Dicyclohexylcarbodiimide | Solubility of Things

Identification

Molecular formula

C₁₃H₂₁N₃O

CAS number

538-75-0

IUPAC name

2-(diethylamino)ethyl N,N-dicyclohexylcarbamate

State

It is typically found as a solid under normal room temperature conditions.

Melting point (Celsius)

34.00

Melting point (Kelvin)

307.15

Boiling point (Celsius)

128.00

Boiling point (Kelvin)

401.15

General information

Molecular weight

206.33g/mol

Molar mass

206.3340g/mol

Density

0.9534g/cm³

Appearence

Dicyclohexylcarbodiimide is a white crystalline solid. It generally appears as a fine powder and is known to be moisture-sensitive. The compound is also known to have a distinct odor.

Comment on solubility

Solubility of 2-(diethylamino)ethyl N,N-dicyclohexylcarbamate

The solubility of 2-(diethylamino)ethyl N,N-dicyclohexylcarbamate is an intriguing topic, as it can influence its uses and applications in various fields. This compound, often used for its pharmacological properties, demonstrates unique solubility characteristics:

Polar Nature: Due to the presence of amino groups, the compound exhibits polar characteristics, which generally enhances solubility in polar solvents.
Hydrophobic Interactions: The dicyclohexyl portion introduces hydrophobic features, suggesting it may have limited solubility in water, a common solvent.
Choice of Solvents: It is expected to show better solubility in organic solvents such as ethanol, dimethyl sulfoxide (DMSO), or acetone, rather than in aqueous solutions.
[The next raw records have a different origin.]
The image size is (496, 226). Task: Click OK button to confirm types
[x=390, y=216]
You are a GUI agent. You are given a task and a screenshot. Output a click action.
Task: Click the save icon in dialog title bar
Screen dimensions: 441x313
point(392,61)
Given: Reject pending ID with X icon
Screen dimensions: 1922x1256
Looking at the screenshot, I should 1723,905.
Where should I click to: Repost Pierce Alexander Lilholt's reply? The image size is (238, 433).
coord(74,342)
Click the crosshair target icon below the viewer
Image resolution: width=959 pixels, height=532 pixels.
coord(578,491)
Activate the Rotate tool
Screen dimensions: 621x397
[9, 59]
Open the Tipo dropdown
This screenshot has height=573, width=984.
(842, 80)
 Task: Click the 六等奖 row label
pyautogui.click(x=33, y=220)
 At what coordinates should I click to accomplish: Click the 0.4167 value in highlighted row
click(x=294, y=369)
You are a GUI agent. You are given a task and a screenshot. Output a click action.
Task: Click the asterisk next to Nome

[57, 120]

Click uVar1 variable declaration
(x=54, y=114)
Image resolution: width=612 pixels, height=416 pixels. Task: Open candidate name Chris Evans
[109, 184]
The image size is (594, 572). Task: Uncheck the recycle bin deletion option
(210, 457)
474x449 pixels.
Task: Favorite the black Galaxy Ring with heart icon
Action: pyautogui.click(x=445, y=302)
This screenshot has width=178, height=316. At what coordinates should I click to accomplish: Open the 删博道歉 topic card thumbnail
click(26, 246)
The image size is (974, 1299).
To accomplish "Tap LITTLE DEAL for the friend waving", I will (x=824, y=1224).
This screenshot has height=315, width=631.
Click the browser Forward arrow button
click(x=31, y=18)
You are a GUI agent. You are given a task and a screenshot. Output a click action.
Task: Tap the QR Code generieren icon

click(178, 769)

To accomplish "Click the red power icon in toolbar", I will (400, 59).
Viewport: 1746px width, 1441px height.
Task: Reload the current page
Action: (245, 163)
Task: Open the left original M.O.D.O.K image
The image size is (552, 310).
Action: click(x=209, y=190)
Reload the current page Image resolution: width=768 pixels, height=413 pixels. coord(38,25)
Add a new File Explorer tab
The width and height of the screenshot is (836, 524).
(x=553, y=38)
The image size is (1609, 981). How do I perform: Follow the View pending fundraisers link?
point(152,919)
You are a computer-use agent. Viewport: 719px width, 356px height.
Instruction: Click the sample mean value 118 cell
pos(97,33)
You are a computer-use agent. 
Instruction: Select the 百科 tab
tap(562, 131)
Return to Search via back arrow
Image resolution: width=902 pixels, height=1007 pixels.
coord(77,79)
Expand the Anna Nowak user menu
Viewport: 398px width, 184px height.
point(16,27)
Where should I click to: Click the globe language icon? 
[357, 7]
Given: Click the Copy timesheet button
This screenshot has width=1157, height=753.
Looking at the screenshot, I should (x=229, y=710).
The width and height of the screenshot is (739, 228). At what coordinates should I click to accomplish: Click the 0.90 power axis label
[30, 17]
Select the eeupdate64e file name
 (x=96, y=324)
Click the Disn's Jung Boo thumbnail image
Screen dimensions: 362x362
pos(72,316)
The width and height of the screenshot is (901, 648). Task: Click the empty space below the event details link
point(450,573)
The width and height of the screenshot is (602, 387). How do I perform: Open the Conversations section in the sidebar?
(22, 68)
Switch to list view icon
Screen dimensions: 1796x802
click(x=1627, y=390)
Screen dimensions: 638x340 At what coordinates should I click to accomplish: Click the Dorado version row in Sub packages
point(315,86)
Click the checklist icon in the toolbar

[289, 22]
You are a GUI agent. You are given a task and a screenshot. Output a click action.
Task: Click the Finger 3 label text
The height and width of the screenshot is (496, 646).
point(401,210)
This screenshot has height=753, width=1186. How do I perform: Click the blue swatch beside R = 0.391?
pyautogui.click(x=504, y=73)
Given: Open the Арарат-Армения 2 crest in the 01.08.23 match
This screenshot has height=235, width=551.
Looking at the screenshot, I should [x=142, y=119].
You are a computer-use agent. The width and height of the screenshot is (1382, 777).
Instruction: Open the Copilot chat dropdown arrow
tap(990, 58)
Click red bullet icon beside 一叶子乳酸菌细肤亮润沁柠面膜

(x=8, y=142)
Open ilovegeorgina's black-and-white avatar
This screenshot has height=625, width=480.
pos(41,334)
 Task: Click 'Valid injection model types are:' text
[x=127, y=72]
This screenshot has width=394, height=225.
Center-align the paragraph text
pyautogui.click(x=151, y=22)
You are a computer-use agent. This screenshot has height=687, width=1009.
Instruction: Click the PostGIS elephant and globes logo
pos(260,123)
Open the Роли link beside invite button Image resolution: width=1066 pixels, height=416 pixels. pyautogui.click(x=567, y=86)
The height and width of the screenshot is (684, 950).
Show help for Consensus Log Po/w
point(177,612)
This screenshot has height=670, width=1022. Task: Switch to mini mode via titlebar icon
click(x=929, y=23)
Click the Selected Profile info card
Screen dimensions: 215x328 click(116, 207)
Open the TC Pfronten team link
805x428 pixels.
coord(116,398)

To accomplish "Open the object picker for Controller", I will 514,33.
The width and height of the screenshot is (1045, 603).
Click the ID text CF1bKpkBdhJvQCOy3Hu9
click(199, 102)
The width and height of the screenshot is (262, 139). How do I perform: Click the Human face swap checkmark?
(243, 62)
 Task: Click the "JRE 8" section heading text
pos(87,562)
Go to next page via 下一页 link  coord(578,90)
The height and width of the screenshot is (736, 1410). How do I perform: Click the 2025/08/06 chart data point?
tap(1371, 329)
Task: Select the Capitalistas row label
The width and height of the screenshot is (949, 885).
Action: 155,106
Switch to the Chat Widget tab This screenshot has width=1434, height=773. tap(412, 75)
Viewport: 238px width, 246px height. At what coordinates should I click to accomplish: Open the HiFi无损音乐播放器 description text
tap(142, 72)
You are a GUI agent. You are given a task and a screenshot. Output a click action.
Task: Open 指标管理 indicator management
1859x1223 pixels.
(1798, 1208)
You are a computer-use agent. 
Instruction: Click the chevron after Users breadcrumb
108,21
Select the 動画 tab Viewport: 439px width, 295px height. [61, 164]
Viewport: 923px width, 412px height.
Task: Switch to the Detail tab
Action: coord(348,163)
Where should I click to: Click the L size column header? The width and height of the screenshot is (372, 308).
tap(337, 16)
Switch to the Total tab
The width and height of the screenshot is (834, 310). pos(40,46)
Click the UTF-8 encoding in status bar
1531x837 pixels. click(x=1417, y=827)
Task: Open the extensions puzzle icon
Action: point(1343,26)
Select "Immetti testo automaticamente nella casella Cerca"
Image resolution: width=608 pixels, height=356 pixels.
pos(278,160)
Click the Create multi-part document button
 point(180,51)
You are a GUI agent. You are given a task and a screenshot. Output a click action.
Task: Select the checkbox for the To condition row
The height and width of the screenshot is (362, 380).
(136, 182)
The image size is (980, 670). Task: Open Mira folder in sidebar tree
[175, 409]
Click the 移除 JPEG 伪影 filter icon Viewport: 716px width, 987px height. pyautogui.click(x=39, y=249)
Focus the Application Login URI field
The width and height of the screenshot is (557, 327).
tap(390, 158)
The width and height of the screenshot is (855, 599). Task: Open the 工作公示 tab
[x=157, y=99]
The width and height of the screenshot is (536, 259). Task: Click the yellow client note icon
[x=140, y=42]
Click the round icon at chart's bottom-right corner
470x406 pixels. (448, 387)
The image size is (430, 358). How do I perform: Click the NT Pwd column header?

In summary, the solubility of 2-(diethylamino)ethyl N,N-dicyclohexylcarbamate can be described as a balance between its polar and non-polar characteristics. As a result, while it may dissolve well in polar organic solvents, it is likely to be insoluble or sparingly soluble in water. Understanding these solubility properties is crucial for optimizing its application in scientific research and industry.

Interesting facts

Interesting Facts about 2-(Diethylamino)ethyl N,N-Dicyclohexylcarbamate

2-(Diethylamino)ethyl N,N-dicyclohexylcarbamate is a fascinating compound that belongs to the category of carbamates, which are derived from carbamic acid. This compound has garnered attention in the field of chemistry for several reasons:

Functional Group Diversity: Retroactively linked to both amines and esters, its structure indicates potential for diverse reactivity. The presence of diethylamino and dicyclohexyl groups allows for a wide range of chemical interactions.
Biological Relevance: Compounds within this class often exhibit interesting biological activities, including potential applications as pharmaceuticals or agrochemicals. Research into similar compounds has revealed their roles in enzyme inhibition!
Solubility and Reactivity: The unique nature of its functional groups can influence solubility in various solvents, which is crucial for reaction conditions and product yields in synthetic chemistry.
Versatile Applications: Given the relative abundance of carbamates in various industries—from herbicides to pharmaceuticals—this compound may find use in areas such as medicinal chemistry or materials science.
Structural Insights: The dicyclohexyl component offers steric hindrance, which can greatly affect the kinetics and mechanism of reactions involving this compound. Understanding these factors is key for chemists looking to design new experiments.

As chemists continue to explore the reactivity and applications of 2-(diethylamino)ethyl N,N-dicyclohexylcarbamate, they uncover greater insights not just into its practical uses, but also into fundamental principles of organic chemistry. The study of such compounds illustrates the intricate relationships between structure and function, revealing the complex layer of interactions at play in chemical systems.